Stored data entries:

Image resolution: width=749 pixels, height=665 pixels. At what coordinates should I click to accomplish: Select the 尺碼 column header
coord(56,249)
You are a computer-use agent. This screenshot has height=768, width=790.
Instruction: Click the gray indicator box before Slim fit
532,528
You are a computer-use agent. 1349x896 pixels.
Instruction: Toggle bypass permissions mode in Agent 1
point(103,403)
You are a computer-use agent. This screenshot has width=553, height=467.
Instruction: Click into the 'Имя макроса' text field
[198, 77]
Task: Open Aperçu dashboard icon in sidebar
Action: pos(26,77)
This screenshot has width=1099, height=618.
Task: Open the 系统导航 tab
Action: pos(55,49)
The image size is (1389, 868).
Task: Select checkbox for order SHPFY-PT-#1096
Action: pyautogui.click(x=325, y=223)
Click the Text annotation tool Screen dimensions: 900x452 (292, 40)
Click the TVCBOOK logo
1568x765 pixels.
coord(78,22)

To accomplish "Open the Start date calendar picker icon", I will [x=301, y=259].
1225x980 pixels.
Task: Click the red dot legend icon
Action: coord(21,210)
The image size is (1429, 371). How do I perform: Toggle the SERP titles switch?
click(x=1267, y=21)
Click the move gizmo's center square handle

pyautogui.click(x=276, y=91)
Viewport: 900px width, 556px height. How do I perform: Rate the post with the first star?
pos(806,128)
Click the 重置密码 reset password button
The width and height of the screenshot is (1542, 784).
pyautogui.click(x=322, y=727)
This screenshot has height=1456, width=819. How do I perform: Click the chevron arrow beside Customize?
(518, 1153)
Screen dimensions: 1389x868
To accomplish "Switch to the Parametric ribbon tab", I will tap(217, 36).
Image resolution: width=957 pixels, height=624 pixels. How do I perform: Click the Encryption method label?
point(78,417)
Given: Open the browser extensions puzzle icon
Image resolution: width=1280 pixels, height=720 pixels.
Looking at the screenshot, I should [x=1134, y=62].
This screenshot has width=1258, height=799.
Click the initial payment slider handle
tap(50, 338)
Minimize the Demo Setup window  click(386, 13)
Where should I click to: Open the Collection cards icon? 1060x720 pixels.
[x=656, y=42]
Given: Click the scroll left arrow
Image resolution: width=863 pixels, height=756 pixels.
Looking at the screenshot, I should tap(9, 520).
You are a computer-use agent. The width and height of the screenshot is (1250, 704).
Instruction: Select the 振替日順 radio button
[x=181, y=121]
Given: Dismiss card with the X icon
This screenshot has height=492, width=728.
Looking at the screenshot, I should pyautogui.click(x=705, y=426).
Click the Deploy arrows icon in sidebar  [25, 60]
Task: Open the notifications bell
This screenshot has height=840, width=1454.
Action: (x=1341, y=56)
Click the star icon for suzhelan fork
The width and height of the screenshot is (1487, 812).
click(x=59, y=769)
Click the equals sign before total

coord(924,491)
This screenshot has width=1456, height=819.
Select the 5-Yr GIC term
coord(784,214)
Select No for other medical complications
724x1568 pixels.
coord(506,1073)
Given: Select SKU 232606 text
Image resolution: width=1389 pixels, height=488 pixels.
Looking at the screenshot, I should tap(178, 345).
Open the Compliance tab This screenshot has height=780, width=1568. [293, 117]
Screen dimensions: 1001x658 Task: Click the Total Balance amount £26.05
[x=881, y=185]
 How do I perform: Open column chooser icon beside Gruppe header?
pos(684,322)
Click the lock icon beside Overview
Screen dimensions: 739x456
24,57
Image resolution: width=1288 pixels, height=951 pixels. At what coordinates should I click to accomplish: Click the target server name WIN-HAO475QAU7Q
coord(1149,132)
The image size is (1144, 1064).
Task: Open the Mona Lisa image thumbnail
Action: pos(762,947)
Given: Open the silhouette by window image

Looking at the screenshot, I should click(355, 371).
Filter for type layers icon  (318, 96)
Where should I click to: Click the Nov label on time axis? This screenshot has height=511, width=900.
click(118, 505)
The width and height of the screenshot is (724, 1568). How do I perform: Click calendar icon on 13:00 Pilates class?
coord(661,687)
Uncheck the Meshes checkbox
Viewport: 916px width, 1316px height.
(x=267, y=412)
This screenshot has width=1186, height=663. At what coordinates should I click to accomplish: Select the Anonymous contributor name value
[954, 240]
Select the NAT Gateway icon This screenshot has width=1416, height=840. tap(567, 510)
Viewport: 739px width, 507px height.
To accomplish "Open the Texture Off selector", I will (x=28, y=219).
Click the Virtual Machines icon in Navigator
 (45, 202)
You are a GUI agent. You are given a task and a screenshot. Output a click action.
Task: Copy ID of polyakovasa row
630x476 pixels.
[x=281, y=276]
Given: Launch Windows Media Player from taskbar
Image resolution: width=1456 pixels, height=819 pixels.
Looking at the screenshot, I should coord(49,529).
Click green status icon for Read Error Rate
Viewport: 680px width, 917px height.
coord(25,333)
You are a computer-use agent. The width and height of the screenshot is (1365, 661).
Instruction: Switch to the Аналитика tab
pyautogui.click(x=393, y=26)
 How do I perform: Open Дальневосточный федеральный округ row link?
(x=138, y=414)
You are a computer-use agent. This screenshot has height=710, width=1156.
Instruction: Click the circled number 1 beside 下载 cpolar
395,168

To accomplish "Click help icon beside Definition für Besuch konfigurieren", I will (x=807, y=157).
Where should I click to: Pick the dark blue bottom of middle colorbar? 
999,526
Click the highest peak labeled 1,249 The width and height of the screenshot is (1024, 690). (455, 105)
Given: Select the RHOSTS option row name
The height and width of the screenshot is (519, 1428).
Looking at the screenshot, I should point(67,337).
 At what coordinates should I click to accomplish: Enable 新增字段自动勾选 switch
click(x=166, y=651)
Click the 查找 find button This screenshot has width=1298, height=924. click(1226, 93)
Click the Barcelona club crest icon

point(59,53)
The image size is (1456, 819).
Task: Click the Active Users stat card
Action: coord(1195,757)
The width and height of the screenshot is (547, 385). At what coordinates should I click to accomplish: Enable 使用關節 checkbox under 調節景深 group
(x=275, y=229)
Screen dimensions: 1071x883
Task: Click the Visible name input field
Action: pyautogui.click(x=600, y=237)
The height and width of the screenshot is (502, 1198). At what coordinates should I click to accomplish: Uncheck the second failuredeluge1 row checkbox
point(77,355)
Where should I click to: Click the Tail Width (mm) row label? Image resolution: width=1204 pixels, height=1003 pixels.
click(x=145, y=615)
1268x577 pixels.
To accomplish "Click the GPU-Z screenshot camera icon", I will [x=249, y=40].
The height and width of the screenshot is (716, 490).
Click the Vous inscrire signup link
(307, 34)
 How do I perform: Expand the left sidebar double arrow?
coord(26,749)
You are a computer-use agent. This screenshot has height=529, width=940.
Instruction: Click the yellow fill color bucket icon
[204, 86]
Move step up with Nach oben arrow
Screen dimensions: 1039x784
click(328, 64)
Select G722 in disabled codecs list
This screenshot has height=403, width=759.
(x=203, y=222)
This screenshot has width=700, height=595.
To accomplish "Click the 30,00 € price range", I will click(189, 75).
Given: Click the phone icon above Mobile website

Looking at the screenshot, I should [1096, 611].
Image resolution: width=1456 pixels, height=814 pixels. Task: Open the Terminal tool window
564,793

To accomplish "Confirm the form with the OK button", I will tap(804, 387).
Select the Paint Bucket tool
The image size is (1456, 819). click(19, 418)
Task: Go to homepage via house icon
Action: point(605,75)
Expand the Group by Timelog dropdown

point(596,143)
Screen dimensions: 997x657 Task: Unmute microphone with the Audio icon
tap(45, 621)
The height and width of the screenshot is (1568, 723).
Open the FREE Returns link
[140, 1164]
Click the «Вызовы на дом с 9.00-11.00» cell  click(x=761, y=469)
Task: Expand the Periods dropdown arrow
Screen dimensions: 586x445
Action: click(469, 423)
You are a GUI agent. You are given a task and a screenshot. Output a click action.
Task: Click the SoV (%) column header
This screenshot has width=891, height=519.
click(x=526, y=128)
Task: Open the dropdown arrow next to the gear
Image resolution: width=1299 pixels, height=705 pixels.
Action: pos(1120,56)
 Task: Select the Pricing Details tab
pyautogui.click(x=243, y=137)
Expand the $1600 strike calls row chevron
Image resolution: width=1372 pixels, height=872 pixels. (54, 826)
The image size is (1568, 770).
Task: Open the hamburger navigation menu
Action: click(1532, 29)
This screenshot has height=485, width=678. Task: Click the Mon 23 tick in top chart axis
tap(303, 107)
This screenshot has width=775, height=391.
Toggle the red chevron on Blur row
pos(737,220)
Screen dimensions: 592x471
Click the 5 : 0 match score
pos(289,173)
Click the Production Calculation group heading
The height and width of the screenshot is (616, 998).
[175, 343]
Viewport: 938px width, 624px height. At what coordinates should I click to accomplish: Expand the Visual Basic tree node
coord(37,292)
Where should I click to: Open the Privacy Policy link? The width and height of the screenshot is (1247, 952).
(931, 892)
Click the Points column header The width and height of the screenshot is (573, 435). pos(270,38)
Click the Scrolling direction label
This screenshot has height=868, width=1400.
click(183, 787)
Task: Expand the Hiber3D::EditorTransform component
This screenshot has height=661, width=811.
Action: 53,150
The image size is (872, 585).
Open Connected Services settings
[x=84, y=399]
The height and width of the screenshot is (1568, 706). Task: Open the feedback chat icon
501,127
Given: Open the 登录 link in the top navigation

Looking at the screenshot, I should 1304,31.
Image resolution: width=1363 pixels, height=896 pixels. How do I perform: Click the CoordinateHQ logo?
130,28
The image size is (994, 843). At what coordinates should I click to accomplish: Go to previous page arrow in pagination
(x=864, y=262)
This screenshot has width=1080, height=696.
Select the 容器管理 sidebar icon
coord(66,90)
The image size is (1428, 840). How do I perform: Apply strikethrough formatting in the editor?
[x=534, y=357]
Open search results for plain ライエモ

**DIRECTIONS:** Can you reproduce, word for word, the lines of the records from the one holding "How do I perform: Expand" through the one holding "Action: pos(1120,56)", both of those included?

**CORRECT ANSWER:**
 How do I perform: Expand the left sidebar double arrow?
coord(26,749)
You are a computer-use agent. This screenshot has height=529, width=940.
Instruction: Click the yellow fill color bucket icon
[204, 86]
Move step up with Nach oben arrow
Screen dimensions: 1039x784
click(328, 64)
Select G722 in disabled codecs list
This screenshot has height=403, width=759.
(x=203, y=222)
This screenshot has width=700, height=595.
To accomplish "Click the 30,00 € price range", I will click(189, 75).
Given: Click the phone icon above Mobile website

Looking at the screenshot, I should [1096, 611].
Image resolution: width=1456 pixels, height=814 pixels. Task: Open the Terminal tool window
564,793

To accomplish "Confirm the form with the OK button", I will tap(804, 387).
Select the Paint Bucket tool
The image size is (1456, 819). click(19, 418)
Task: Go to homepage via house icon
Action: point(605,75)
Expand the Group by Timelog dropdown

point(596,143)
Screen dimensions: 997x657 Task: Unmute microphone with the Audio icon
tap(45, 621)
The height and width of the screenshot is (1568, 723).
Open the FREE Returns link
[140, 1164]
Click the «Вызовы на дом с 9.00-11.00» cell  click(x=761, y=469)
Task: Expand the Periods dropdown arrow
Screen dimensions: 586x445
Action: click(469, 423)
You are a GUI agent. You are given a task and a screenshot. Output a click action.
Task: Click the SoV (%) column header
This screenshot has width=891, height=519.
click(x=526, y=128)
Task: Open the dropdown arrow next to the gear
Image resolution: width=1299 pixels, height=705 pixels.
Action: pos(1120,56)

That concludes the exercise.